Proprio a Taranto, che ospita il più grande polo siderurgico del nostro Paese e detiene il triste primato della città industriale italiana con l'aria più inquinata, nella mattina di ieri, 17 gennaio, Legambiente ha presentato Mal'Aria industriale - Il libro bianco sull’inquinamento atmosferico dalle attività produttive in Italia e dato il via alla sua storica iniziativa. Lenzuola bianche con la scritta "No allo smog'” sono state esposte ai balconi per essere consegnate tra un mese al Ministro dell'Ambiente e della Tutela del Territorio e del Mare Stefania Prestigiacomo affinchè possa valutare di persona la qualità dell'aria che respirano ogni giorno i tarantini.
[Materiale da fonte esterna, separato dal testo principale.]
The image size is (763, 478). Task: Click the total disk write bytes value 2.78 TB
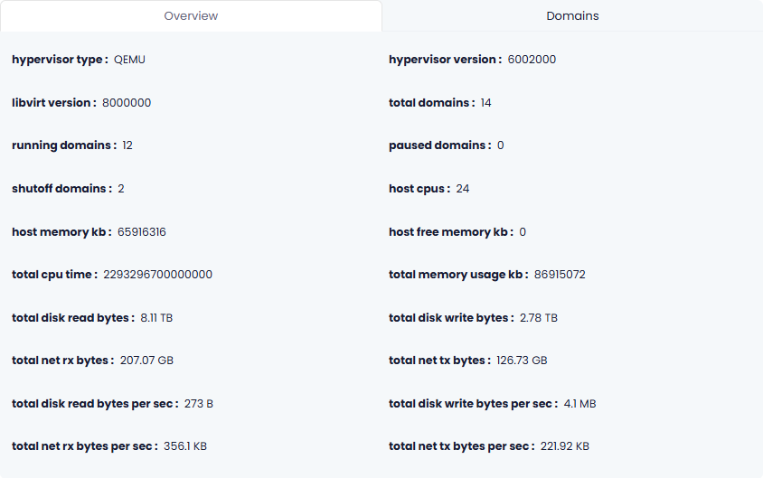[x=539, y=318]
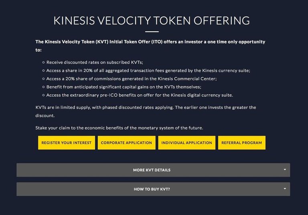Viewport: 308px width, 215px height.
Task: Click the 'Stake your claim' sentence
Action: click(x=119, y=128)
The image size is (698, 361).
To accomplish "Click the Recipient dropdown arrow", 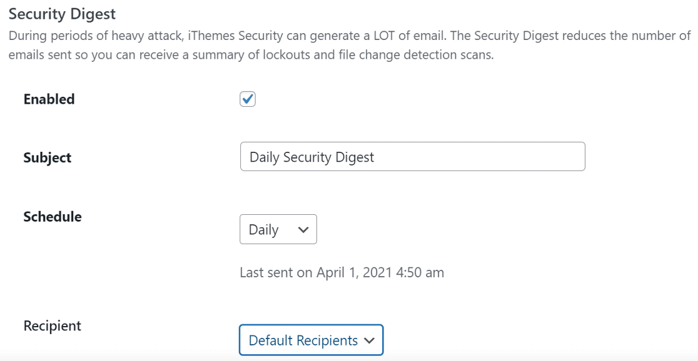I will pos(368,340).
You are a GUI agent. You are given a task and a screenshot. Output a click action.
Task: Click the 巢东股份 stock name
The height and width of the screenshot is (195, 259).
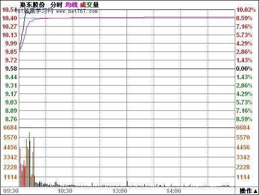pos(33,5)
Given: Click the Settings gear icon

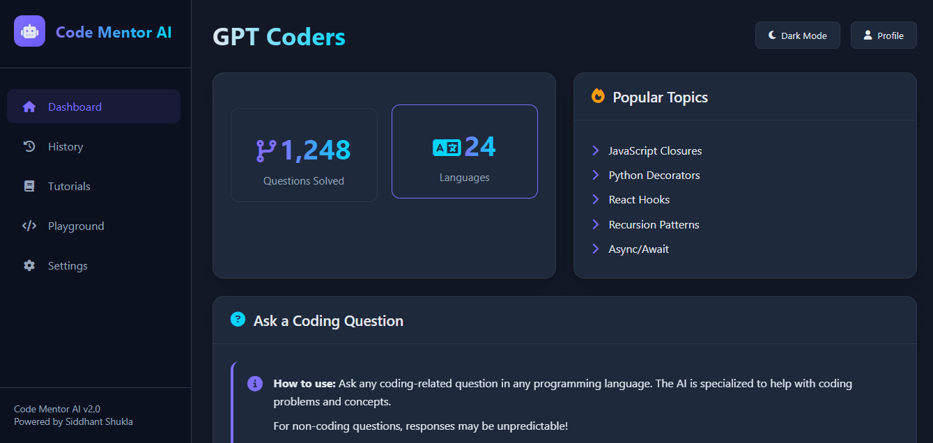Looking at the screenshot, I should 29,265.
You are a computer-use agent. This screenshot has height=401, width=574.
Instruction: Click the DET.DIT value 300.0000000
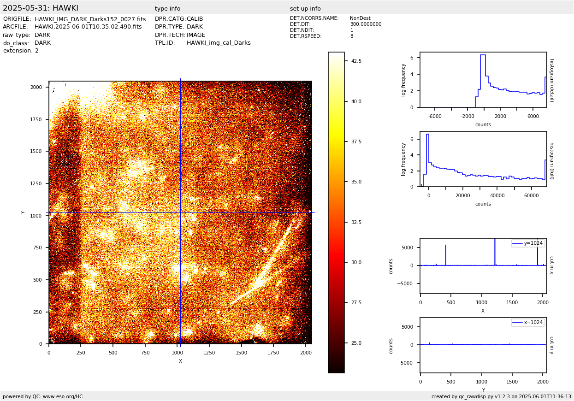coord(366,24)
“All'industria italiana - ha dichiarato Vittorio Cogliati Dezza, Presidente Nazionale Legambiente - chiediamo il coraggio e la lungimiranza necessari a fronteggiare la crisi economica e finanziaria mondiale, investendo in prodotti innovativi, attraverso l’ammodernamento e la messa in sicurezza degli impianti e la riconversione dei cicli produttivi più obsoleti, come previsto dalla normativa europea, garantendo la qualità del territorio e la vivibilità dell'ambiente circostante, elemento che può contraddistinguere il nostro Paese sui mercati internazionali”.
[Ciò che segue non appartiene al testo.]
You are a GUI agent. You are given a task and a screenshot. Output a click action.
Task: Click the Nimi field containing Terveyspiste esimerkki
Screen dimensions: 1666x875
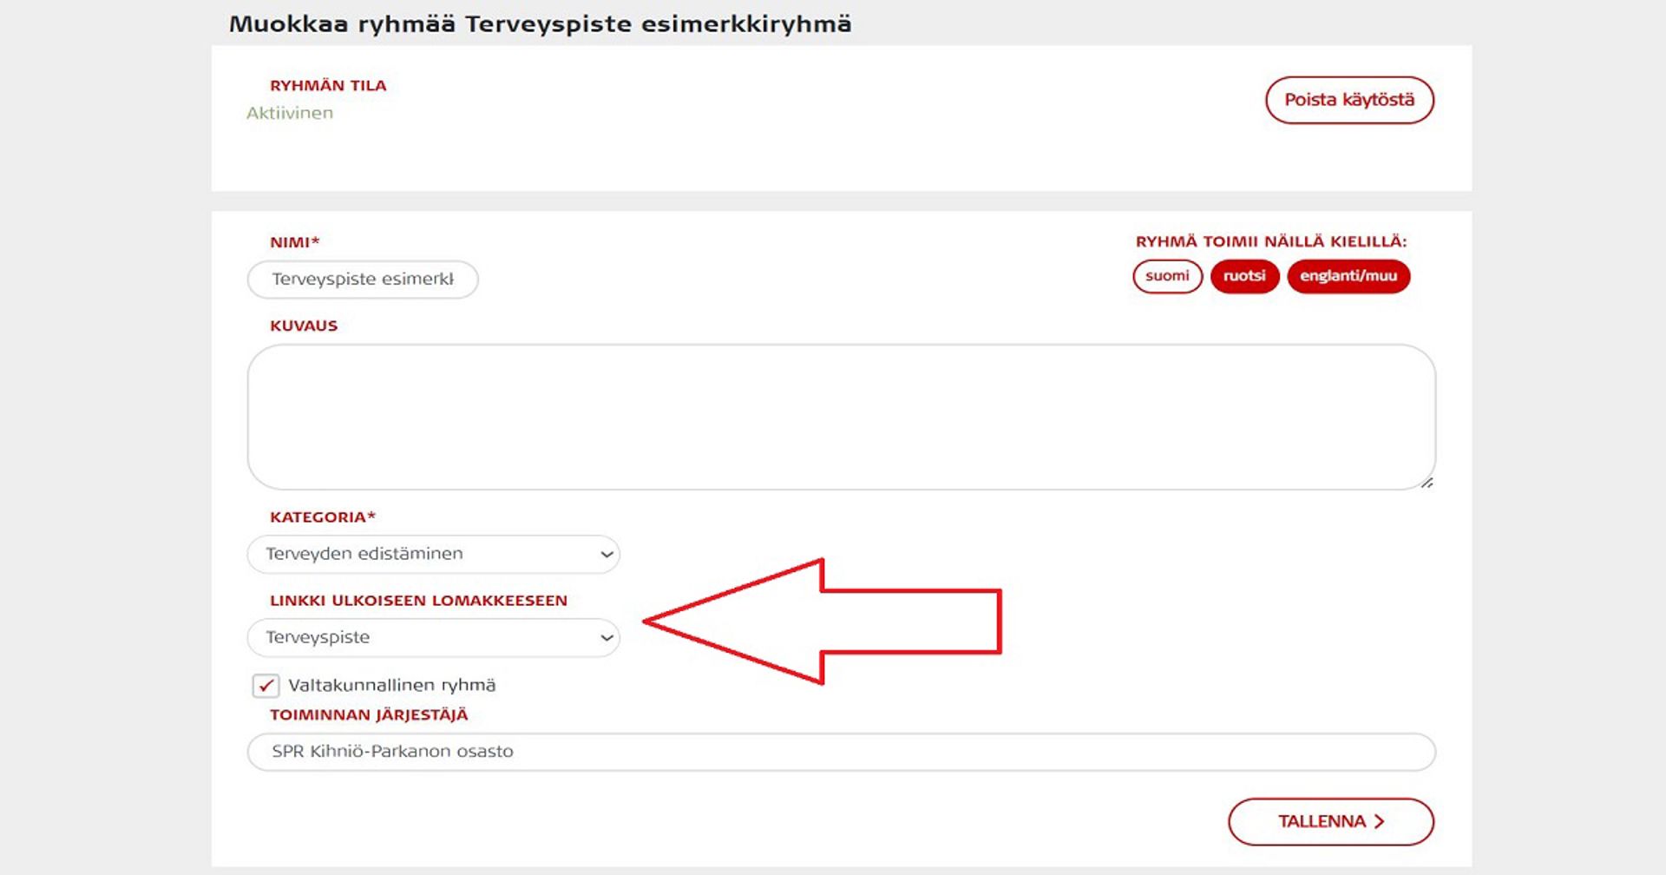(x=363, y=280)
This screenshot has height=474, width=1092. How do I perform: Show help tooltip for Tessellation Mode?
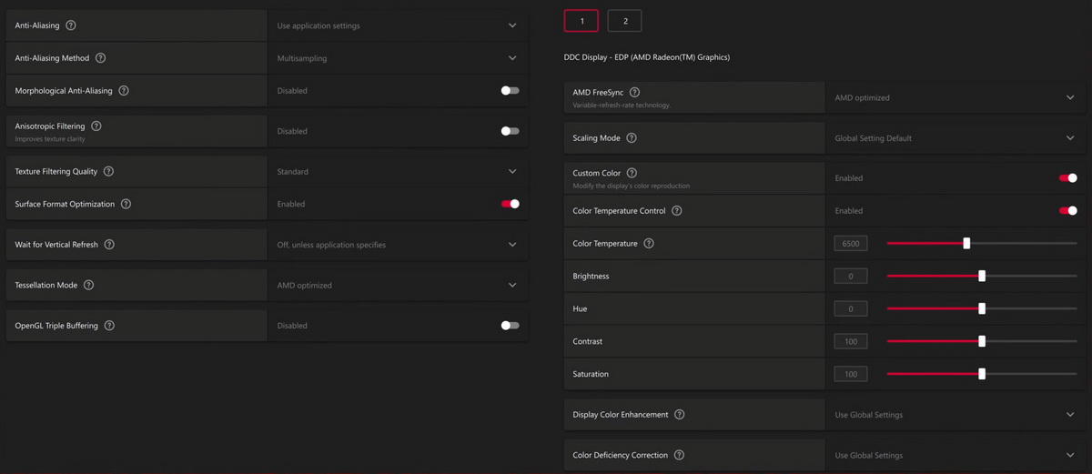[x=88, y=285]
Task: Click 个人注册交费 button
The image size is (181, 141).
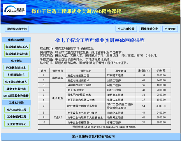Action: coord(126,29)
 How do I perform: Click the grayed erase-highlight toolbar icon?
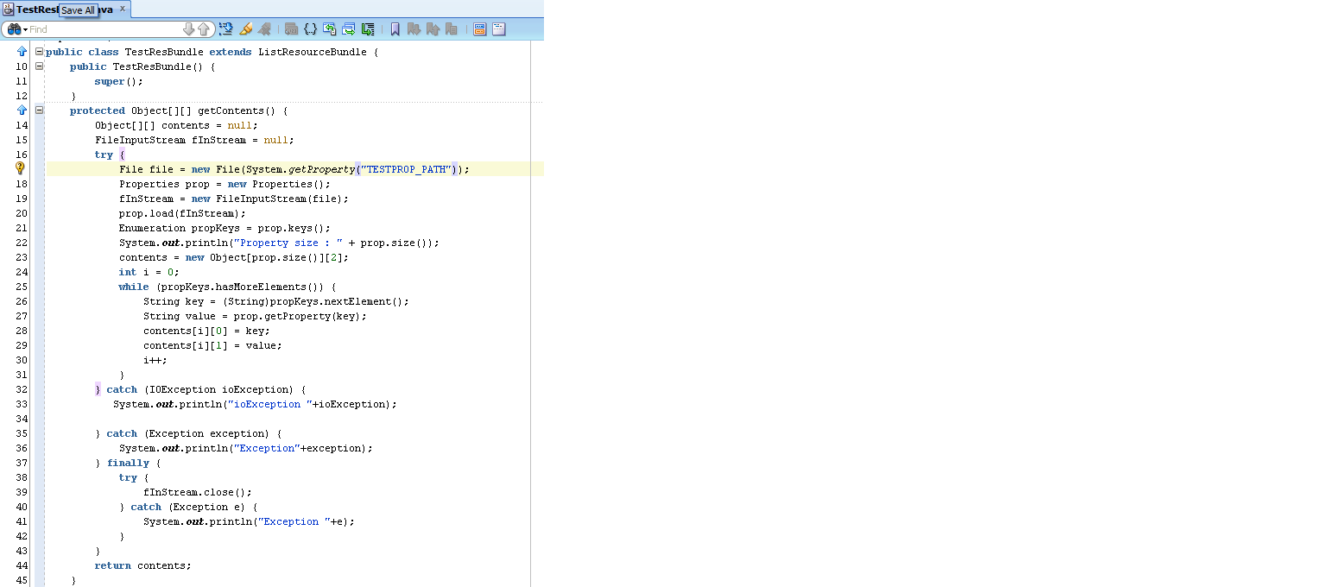266,28
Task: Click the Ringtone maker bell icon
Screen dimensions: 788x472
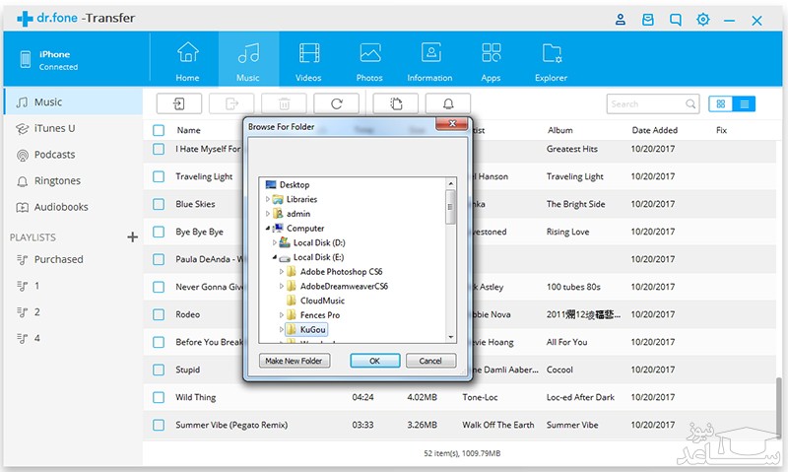Action: coord(448,103)
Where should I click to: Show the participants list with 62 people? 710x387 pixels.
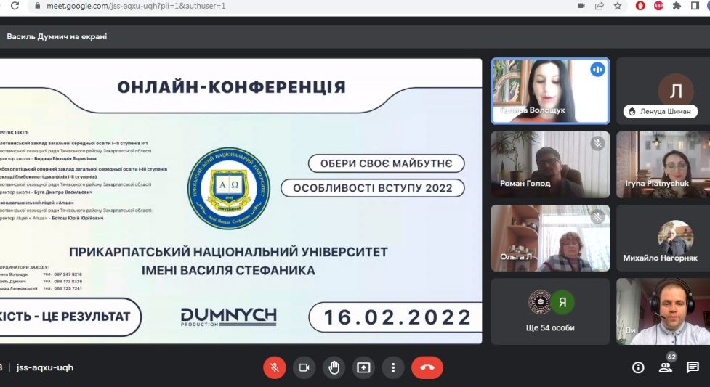[x=666, y=367]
L'ILVA, con i suoi primati nazionali sulle emissioni inquinanti in atmosfera, è finita sul tavolo degli imputati soprattutto per i due record relativi alle emissioni di diossine, furani e idrocarburi policiclici aromatici.
Nel 2007 l'ILVA ha fatto richiesta dell’Autorizzazione Integrata Ambientale - AIA, che dovrà essere rilasciata entro il 31 marzo 2009, provvedimento questo che autorizza l’esercizio di impianti industriali a determinate condizioni garantendo la conformità ai requisiti del decreto legislativo n. 59 del 18 febbraio 2005, di recepimento della direttiva comunitaria 96/61/CE, relativa alla prevenzione integrate dell’inquinamento IPPC - Integrated Pollution Prevention and Control.

“Ci auguriamo - ha aggiunto Stefano Ciafani, responsabile scientifico di Legambiente - che il governo, a cominciare dal ministro dell'Ambiente, presti tutta l’attenzione che merita una brutta storia di inquinamento come quella di Taranto, per indirizzare gli investimenti dell’ILVA, in tempi certi e brevi, verso quelle tecnologie che adeguerebbero lo stabilimento ai migliori standard europei”.
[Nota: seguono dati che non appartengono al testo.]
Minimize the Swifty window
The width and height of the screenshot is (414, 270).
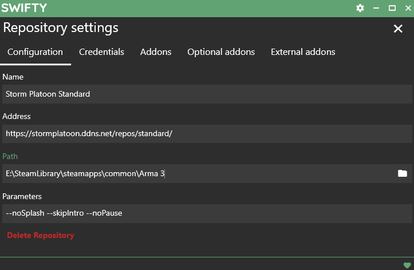(376, 8)
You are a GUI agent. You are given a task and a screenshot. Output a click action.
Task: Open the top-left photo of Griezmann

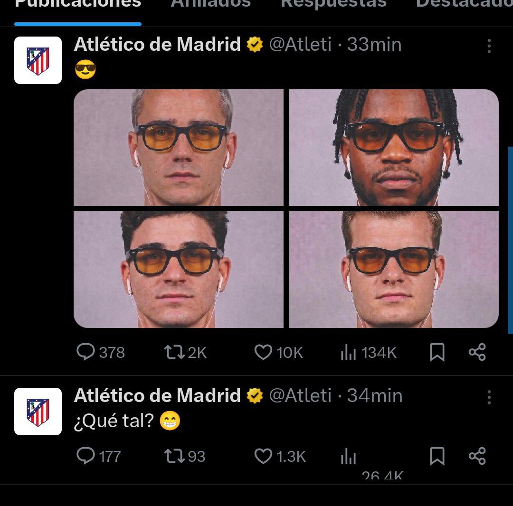tap(178, 148)
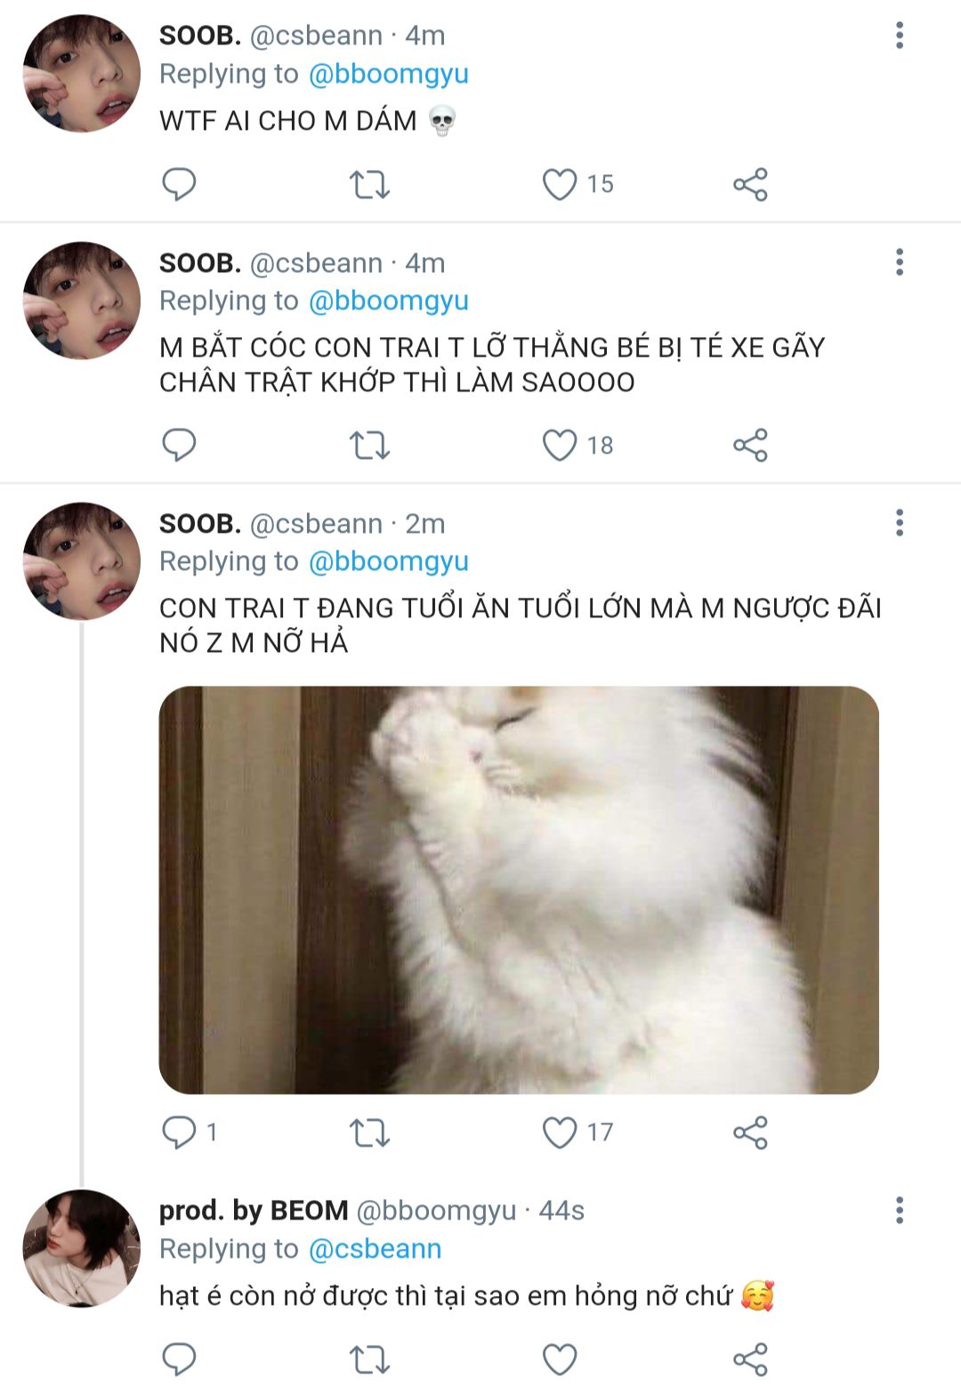Open the white cat image
961x1385 pixels.
pyautogui.click(x=519, y=890)
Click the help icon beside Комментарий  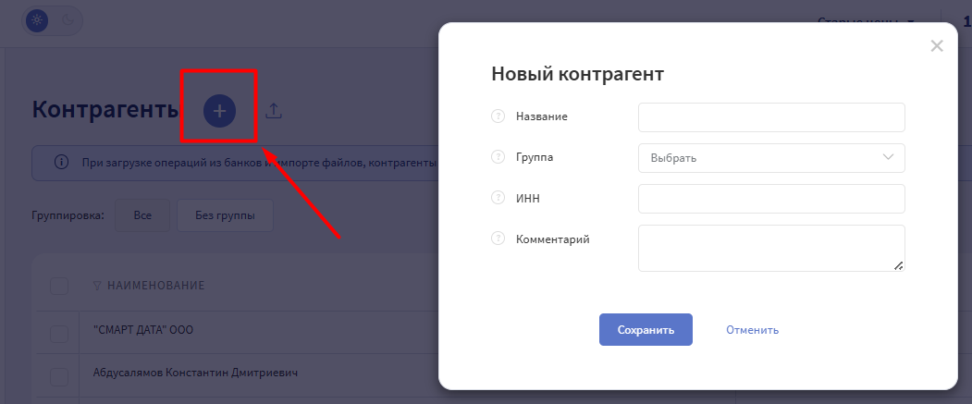498,238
Secondo l'Inventario nazionale delle emissioni in atmosfera dell' ISPRA - Istituto Superiore per la Protezione e la Ricerca Ambientale, nel 2006 in Italia l'industria ha emesso il 95% del totale dell'arsenico scaricato in atmosfera da tutte le fonti, il 90% del cromo, l'87% dei Pcb, l'83% del piombo, il 75% del mercurio, il 72% di diossine e furani, il 61% di cadmio.

Sono stati emesse in atmosfera 388 mila tonnellate circa di ossidi di zolfo (SOx), il 78% delle quali deriva da fonti industriali, soprattutto dalla produzione di energia, mentre il 15% è stato emesso dai trasporti non stradali, prevalentemente marittimi.

Poco più di 173 mila tonnellate di polveri sottili (PM10), emesse per il 28% del totale dalle attività industriali e per il 27% dai trasporti stradali; oltre 1 milione di tonnellate di ossidi di azoto (NOx), il 44% dei quali derivanti dal traffico stradale, mentre il 25% è dovuto all'industria.